本日注目すべき経済指標・イベント・ポイント
- 2026年06月26日 08:30 日本 6月東京都区部消費者物価指数(生鮮食料品除く)
- 2026年06月26日 21:30 米国 5月卸売在庫
- 2026年06月26日 23:00 米国 6月ミシガン大学消費者態度指数・確報値
- 2026年06月29日 08:50 日本 5月小売業販売額
- 2026年06月29日 18:00 ユーロ 6月経済信頼感
- 2026年06月30日 04:00 ユーロ 欧州中央銀行(ECB)総裁 発言
日米の金融政策スタンスの違いと、本邦当局による為替介入への強い警戒感の中で推移しています。 ドル買い・円売り圧力の背景には、米国の利上げ観測と長期金利の上昇に起因する日米金利差の拡大が継続していることがあります。
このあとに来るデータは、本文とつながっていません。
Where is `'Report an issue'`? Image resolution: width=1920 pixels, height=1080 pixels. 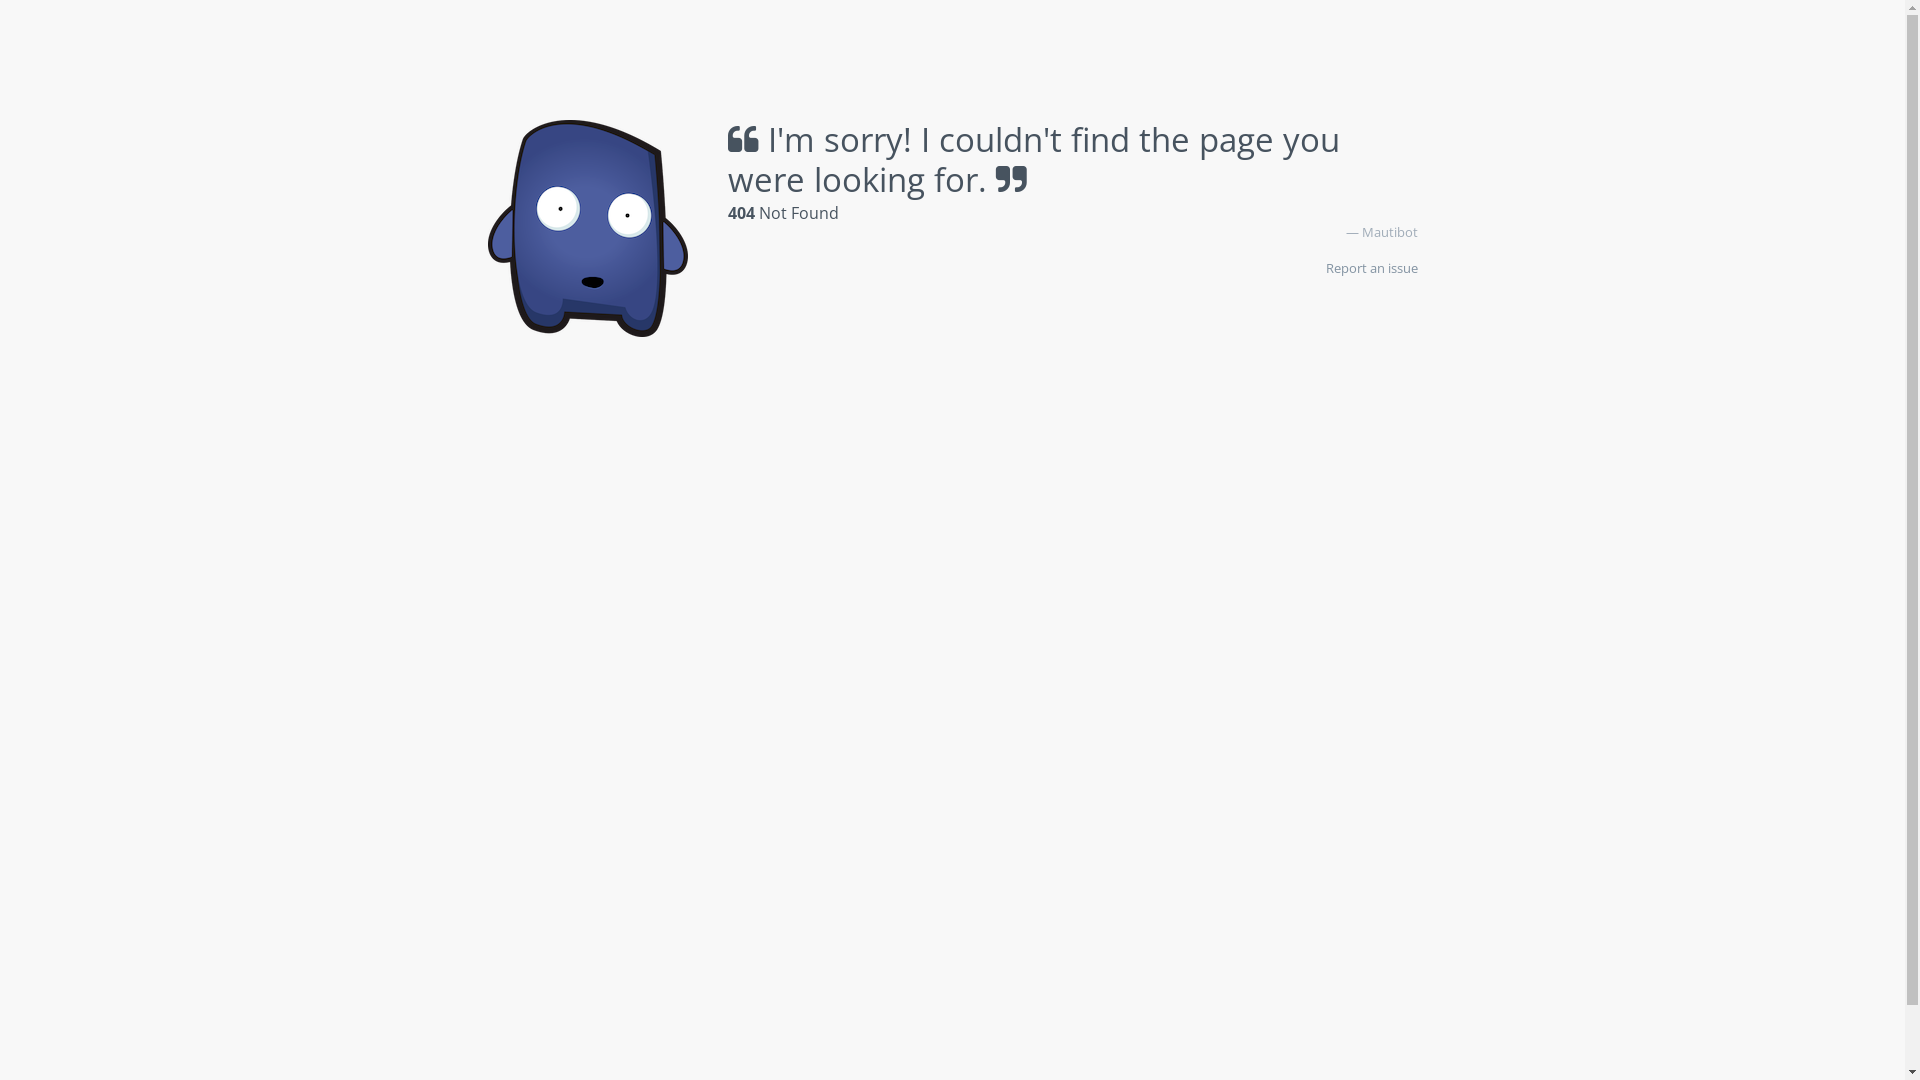 'Report an issue' is located at coordinates (1371, 266).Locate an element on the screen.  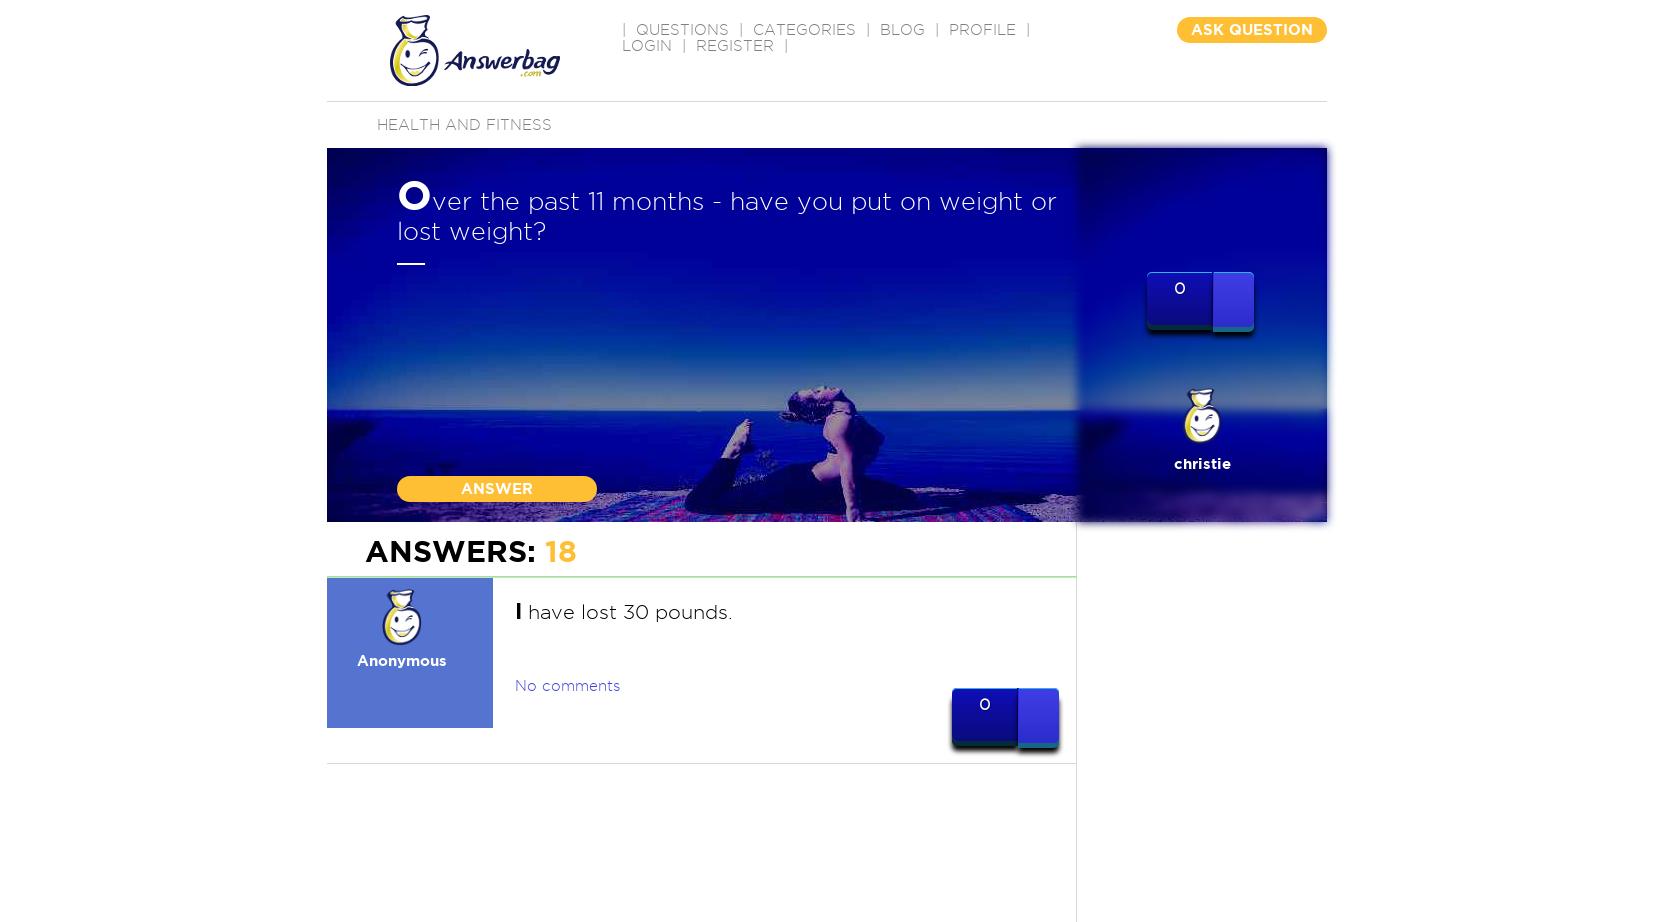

また、中東情勢の緊張が続き、原油価格が高止まりしていることも、リスクプレミアムを高め、エネルギー価格上昇を通じてドル需要を強める要因となっています。 一方で、円高圧力も存在します。日本の金融当局による為替介入への警戒感が市場で非常に強く、介入期待や実際の介入がドル上昇を抑え、円高を促進する場面が見られます。市場参加者の間では、162.0円から163.0円の価格帯が新たな介入警戒ラインとして意識されており、このリスクが円安の進行を抑制している状況です。また、日本の金融政策に関しては、東京のインフレデータが加速を示しており、日本銀行の追加利上げ期待が高まっています。日本銀行の政策委員からは、インフレリスクへの懸念や、政策金利を中立水準に早期に近づけるべきとの意見も出ており、今後の金融政策正常化への思惑が円を支える要因となっています。さらに、米国の主要なインフレ指標が市場の想定内で着地した場合、米連邦準備制度理事会(FRB)の利上げ観測が後退し、ドル売りが進んで相対的に円が買われやすくなる可能性も指摘されています。 現在、市場の地合いとしては、本邦当局による為替介入への警戒感が強く、これがドルの上値を抑える主要な要因となっています。米連邦準備制度理事会(FRB)の利上げ期待が依然としてドルをサポートするものの、一部ではその期待がやや後退する兆候も見られます。米国の政治情勢、地政学的リスク、日米金利見通し、欧州経済見通しの変動といった突発的な材料により、レートが乱高下しやすい状況にあるため、市場は慎重な姿勢を保っています。 こうした状況の中、上値は162.0円の節目が意識されており、これを突破すると162.2円、162.4円といった節目が次の抵抗帯として注目されます。特に162.0円から163.0円の価格帯は、当局による介入が警戒される水準として意識されています。一方、下値は161.6円の節目が意識され、これを割り込むと161.4円、161.2円、161.0円といった節目がサポートとして機能する可能性があります。さらに下には160.9円、160.8円、160.7円、160.6円、160.5円、160.3円の節目があり、160.0円の節目が心理的な節目として意識されます。